Sem-Teto param SP. Mas o que querem?

MTSTCinco manifestações simultâneas reivindicam Direito à Cidade. Movimento soma-se a protestos contra Copa, mas tem pautas e formas de organização específicas e originais

Por Antonio Martins

A bandeira do Direito à Cidade – abraçada há alguns anos pelos coletivos da juventude politizada de classe média – está sendo erguida neste momento, em São Paulo, por aqueles que a reivindicam há muito. Milhares de famílias de sem-teto paralisaram em manifestações, a partir das 9 horas da manhã, cinco das grandes artérias viárias da cidade: entre elas as marginais dos rios Tietê e Pinheiros e a Radial Leste. Os bloqueios são iniciativa do Movimento dos Trabalhadores Sem Teto (MTST)

As marchas são parte dos protestos contra as condições em que está organizada a Copa do Mundo de futebol. À tarde, haverá atos em dezenas de cidades brasileiras. Mas pelo menos duas características chamam atenção especial, na luta articulada pelo MTST. A primeira é a capacidade de despertar, para a ação política, quem é normalmente visto como um incômodo urbano ou, no máximo, um voto na urna a cada quatro anos.

Cerca de trinta mil pessoas – “quase todos pretos, ou quase pretos, de tão pobres” – ocuparam, a partir de novembro de 2013, um terreno abandonado à especulação nas proximidades da Represa de Guarapiranga, periferia sul da metrópole. Deram ao local o nome de Nova Palestina. Organizam-se em grupos de trabalho coletivo, que assumem responsabilidade pela alimentação, infra-estrutura (água e luz elétrica), limpeza e segurança. Reúnem-se em assembleias periódicas. [Leia reportagem de Isabel Harari e Roberto Oliveira]. Adotaram a mesma fórmula, há semanas, ao ocupar outro terreno vazio, agora em Itaquera, a cerca de quatro quilômetros do estádio em que será aberta a Copa.

Esta organização deu-lhes iniciativa política. Em 29 de abril, centenas deles manifestaram-se diante da Câmara Municipal, para exigir que o novo Plano Diretor da cidade previsse a criação de Zonas Especiais de Interesse Social (ZEIS) destinadas à habitação popular, além de outros dispositivos com mesmo sentido. Foram vitoriosos: um dia depois, o Legislativo aprovava a medida, em primeira votação (o segundo voto ocorrerá até o final de maio).

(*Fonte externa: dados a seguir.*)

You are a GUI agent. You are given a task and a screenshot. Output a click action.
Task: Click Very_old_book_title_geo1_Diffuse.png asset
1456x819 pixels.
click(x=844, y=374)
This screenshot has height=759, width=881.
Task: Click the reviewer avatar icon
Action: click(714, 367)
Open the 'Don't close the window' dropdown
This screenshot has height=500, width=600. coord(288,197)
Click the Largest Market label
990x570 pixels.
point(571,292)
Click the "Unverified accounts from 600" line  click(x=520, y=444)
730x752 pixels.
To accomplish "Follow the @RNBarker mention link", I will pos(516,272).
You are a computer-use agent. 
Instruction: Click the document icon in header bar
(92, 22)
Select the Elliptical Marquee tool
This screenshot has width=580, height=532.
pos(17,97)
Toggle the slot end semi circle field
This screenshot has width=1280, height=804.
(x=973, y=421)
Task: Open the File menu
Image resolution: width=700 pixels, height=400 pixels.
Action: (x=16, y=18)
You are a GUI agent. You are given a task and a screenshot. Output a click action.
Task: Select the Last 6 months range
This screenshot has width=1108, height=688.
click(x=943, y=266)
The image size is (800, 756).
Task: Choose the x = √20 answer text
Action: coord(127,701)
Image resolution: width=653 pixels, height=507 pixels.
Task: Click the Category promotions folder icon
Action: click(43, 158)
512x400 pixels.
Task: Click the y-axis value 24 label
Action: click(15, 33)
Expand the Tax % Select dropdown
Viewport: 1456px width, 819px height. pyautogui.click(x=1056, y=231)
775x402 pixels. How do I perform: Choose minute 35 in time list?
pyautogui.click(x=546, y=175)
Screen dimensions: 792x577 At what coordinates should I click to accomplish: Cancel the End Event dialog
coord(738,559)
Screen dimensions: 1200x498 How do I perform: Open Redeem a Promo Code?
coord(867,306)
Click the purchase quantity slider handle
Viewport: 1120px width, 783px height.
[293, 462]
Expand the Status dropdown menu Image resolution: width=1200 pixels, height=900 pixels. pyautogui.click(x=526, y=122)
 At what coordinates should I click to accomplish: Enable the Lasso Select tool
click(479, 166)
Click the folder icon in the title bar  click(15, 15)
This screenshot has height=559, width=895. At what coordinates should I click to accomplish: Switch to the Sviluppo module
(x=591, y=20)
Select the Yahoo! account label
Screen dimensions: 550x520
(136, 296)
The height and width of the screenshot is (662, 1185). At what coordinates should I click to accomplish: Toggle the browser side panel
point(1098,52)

Possuir pautas específicas é, precisamente, o segundo traço que distingue o MTST. Ao paralisarem a cidade hoje, os sem-teto apoiam as ações dos Comitês Populares da Copa, mas fazem três reivindicações práticas, precisas e com grande potencial de repercutir na cidade. Reivindicam o controle do preço dos aluguéis, cuja alta desgovernada atinge tanto os pobres como a classe média. Exigem o fim dos despejos forçados da população a pretexto de obras públicas. Apontam, inclusive, o meio concreto de fazê-lo: criando, na Secretaria Especial de Direitos Humanos do governo federal, uma Comissão de Acompanhamento que aponte e paralise tais abusos.

Por fim, propõem três mudanças que, se adotadas, transformarão o programa Minha Casa, Minha Vida, eliminando seus aspectos associados à exclusão urbana e à especulação imobiliária. Querem melhor localização dos conjuntos habitacionais (normalmente relegados às periferias remotas); mais qualidade dos imóveis; melhores condições para que sejam construídos por cooperativas habitacionais, ao invés das empreiteiras privadas.

Interessada em desgastar o governo federal, a mídia tem inflado as manifestações contra a Copa. Mas tenta esvaziar o sentido profundo das lutas dos sem-teto. Demoniza-os, quando exigem o Direito à Cidade. As manchetes têm dito, frequentemente, que São Paulo “sofre” uma “onda de invasões” de imóveis. Em “Veja”, o blogueiro Ricardo Azevedo chegou a escrever que “Fernando Haddad agora é refém dos sem-teto”, quando o prefeito reuniu-se com o movimento e prometeu atender suas reivindicações.

Em outros momentos, como hoje, a tática é espetacularizar os sem-teto: fotografar suas manifestações, mas omitir sua pauta potente em favor do Direito à Cidade. Por isso, vale resgatá-la e difundi-la.